Zuma architect too broke to fight SIU claim over Nkandla bill
Former president Jacob Zuma's architect, Minenhle Makhanya, said to have pocketed R16m from the controversial Nkandla project, is now too broke to pay lawyers to fight the Special Investigation Unit’s (SIU) attempts to recoup money for the R246m state-funded upgrade to the homestead.
Makhanya’s lawyers laid bare Makhanya's financial situation before Judge Kate Pillay in the Department of Justice’s Special Tribunal sitting in the Pietermaritzburg high court on Friday.
The SIU is trying to recoup R155m from Makhanya as it claims he was responsible for escalating the controversial upgrade’s price tag from R27m to R246m.
“The main allegation is that there has been an escalation of prices, and the other allegation that needs to be tested is that his appointment was done irregularly,” said Special Tribunal spokesperson Selby Makgotho.

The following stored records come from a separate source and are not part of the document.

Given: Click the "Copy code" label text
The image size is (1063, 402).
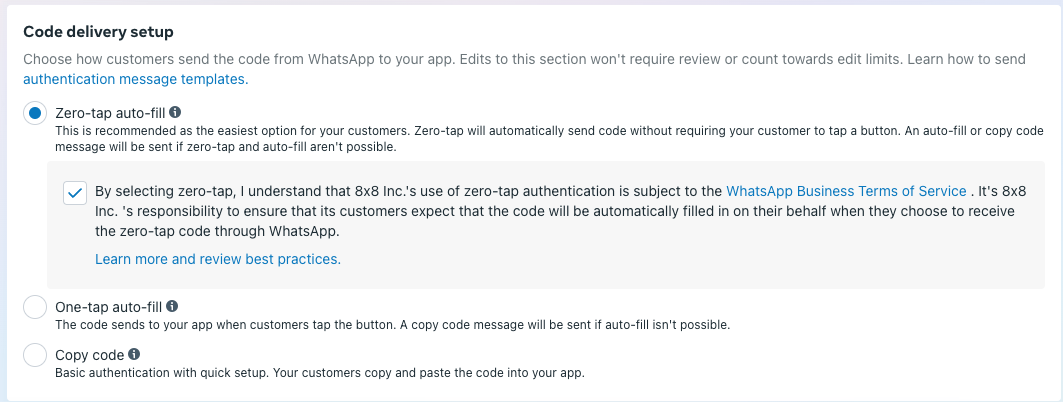Looking at the screenshot, I should click(x=90, y=354).
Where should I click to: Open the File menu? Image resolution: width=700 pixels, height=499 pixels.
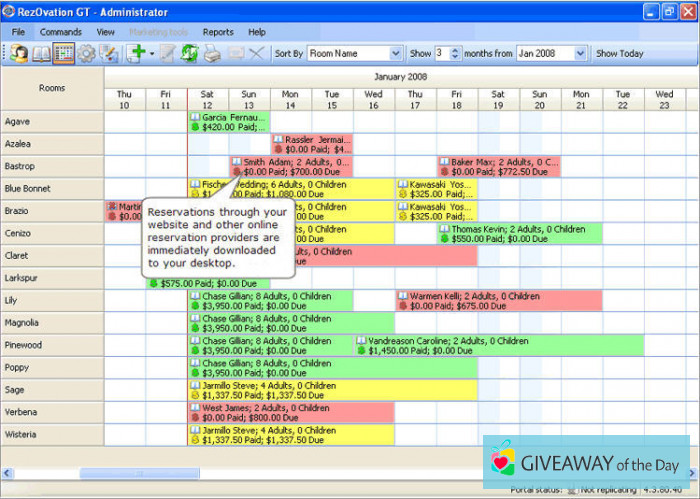click(19, 32)
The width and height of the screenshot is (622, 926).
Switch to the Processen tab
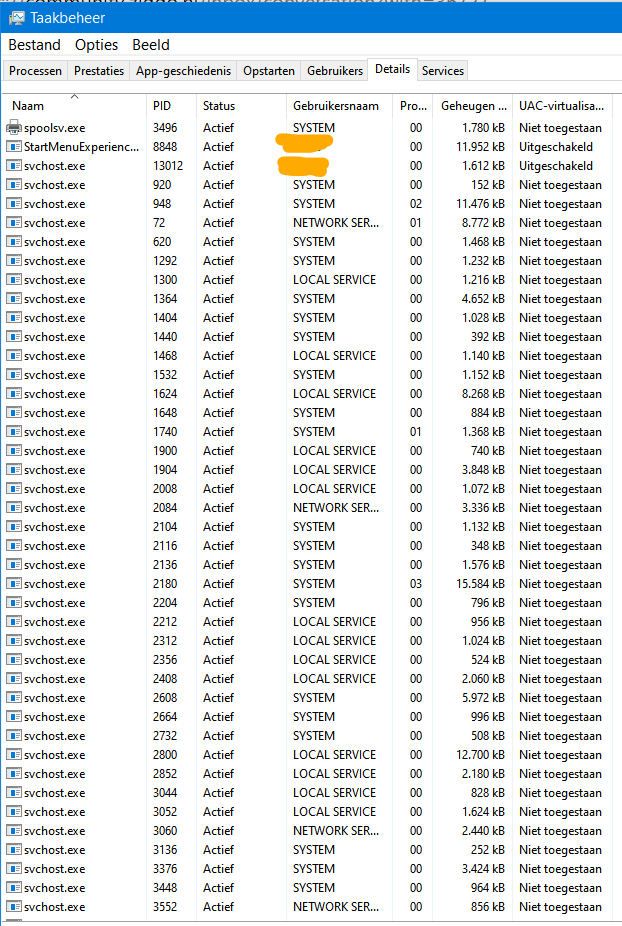[36, 71]
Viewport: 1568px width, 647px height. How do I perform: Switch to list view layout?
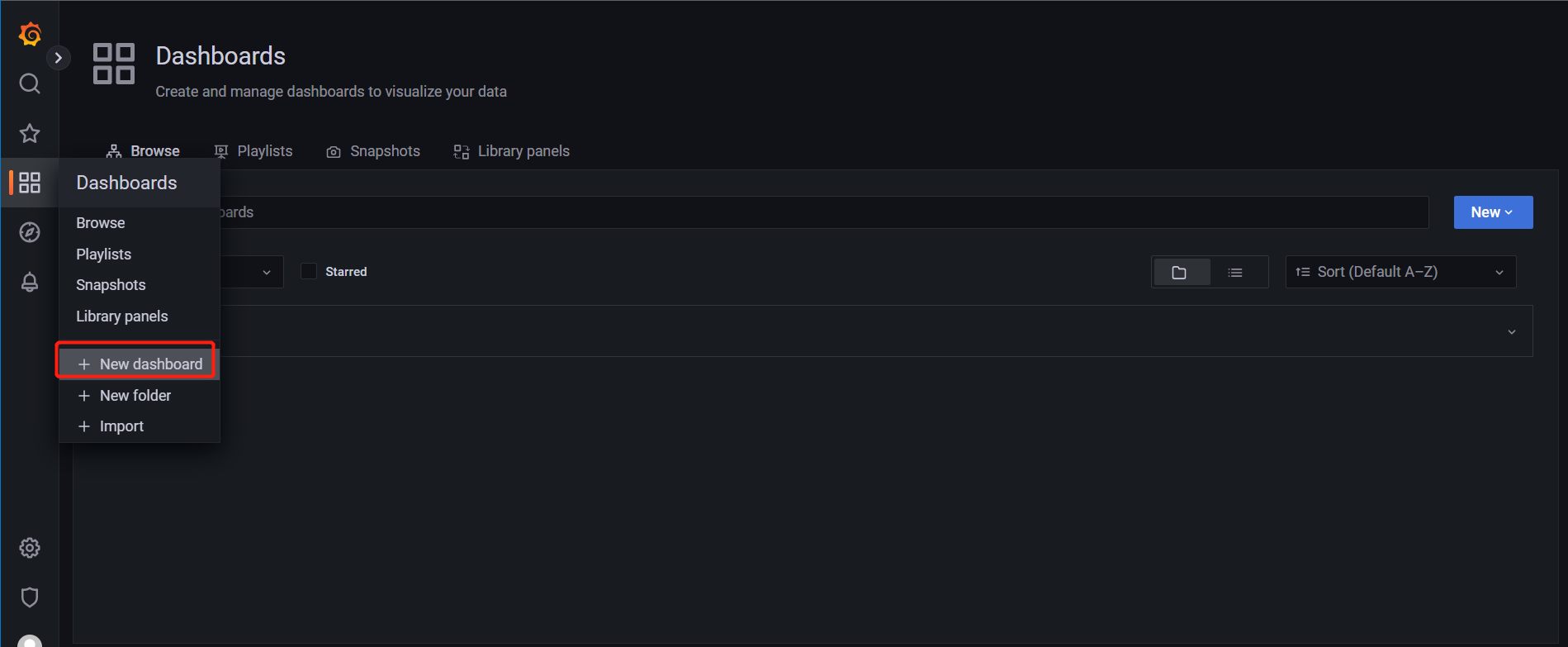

“The dispute emanates from the alleged inflation of prices and procurement irregularities in the security arrangements at the private residence of the former head of state, Mr Jacob Zuma, in Nkandla, KwaZulu-Natal,” said Makgotho.

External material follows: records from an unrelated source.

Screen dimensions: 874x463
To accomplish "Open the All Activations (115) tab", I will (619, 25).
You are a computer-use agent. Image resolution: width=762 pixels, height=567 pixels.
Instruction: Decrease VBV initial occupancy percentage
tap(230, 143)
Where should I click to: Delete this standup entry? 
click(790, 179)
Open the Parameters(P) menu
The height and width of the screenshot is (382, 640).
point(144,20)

The SIU brought the application against Makhanya in the Pietermaritzburg high court in 2014. The file was transferred to the Special Tribunal, which was established in 2019 to institute civil recovery proceedings brought before it by the SIU.
The tribunal said in a statement that Makhanya’s lawyers told the court that they were appearing on a pro-bono basis because their client could no longer afford to pay them.

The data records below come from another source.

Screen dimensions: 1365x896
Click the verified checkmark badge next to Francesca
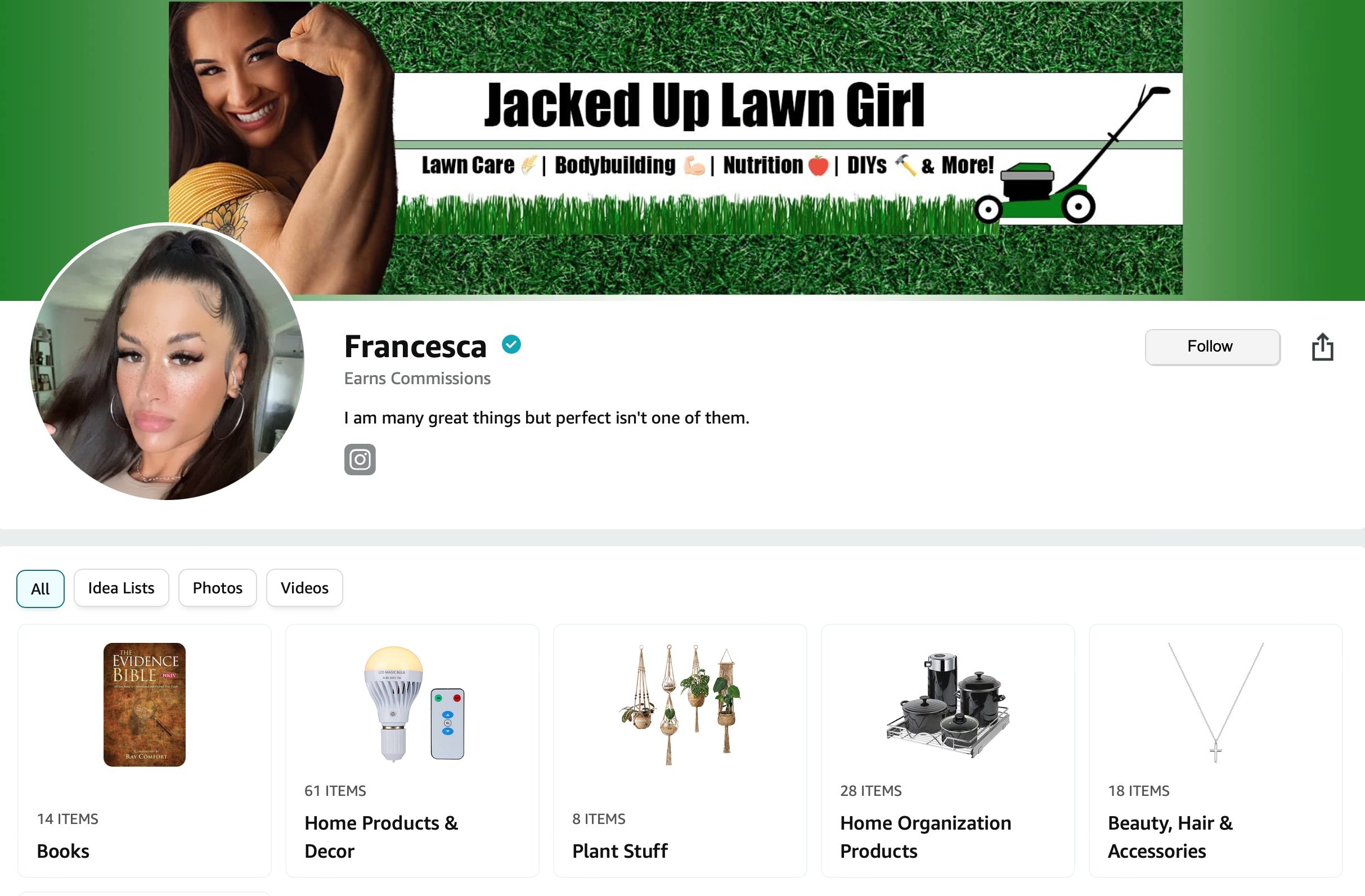click(511, 345)
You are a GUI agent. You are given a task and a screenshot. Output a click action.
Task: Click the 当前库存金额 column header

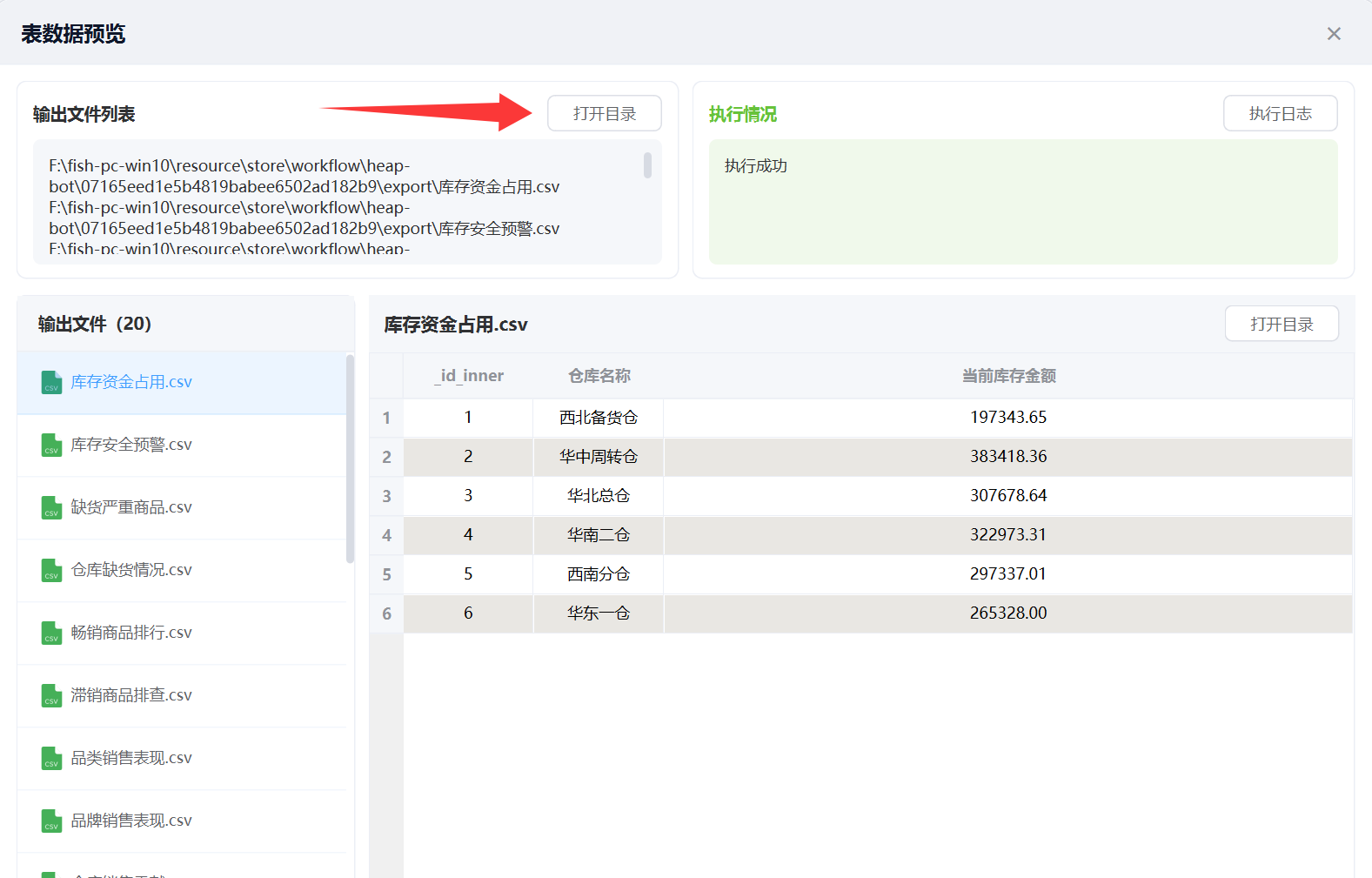click(x=1008, y=376)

They tribunal was told that his lawyers had sought the intervention of the Legal Aid Board but the application was turned down.
“The appeal process of that application is pending and is expected to take another month before it could be finalised,” Makgotho said in a statement.
Makhanya's lawyers said an alternative would be to approach the SIU for legal assistance, but the SIU argued that they could not assist the defendant as they were seeking money from him on behalf of the state.
“Judge Pillay expressed concern that the matter had dragged on for too long and that it would be in the interests of justice to bring finality,” Makgotho said.
Pillay ordered Makhanya to comply with the Special Tribunal directives by May 30, failing which he will be held in contempt.
She said there would be “consequences if the defendant does not comply with these directives”.
The directives included giving the Special Tribunal the list of witnesses, including expert witnesses, who will be called to testify for the defendant; clarity on whether there will be photographs or video recordings at the hearing of the trial and whether there are other items, documents or objects that will be used as evidence during the upcoming trial.
“Judge Pillay expressed concern that the litigants have taken a long time to narrow the issues and prepare the matter for trial. The Special Tribunal is ready to hear the parties and conduct trial, she said,” said Makgotho.
At the end of the Special Tribunal meeting, the parties proposed that trial be set down for three weeks in July or early August.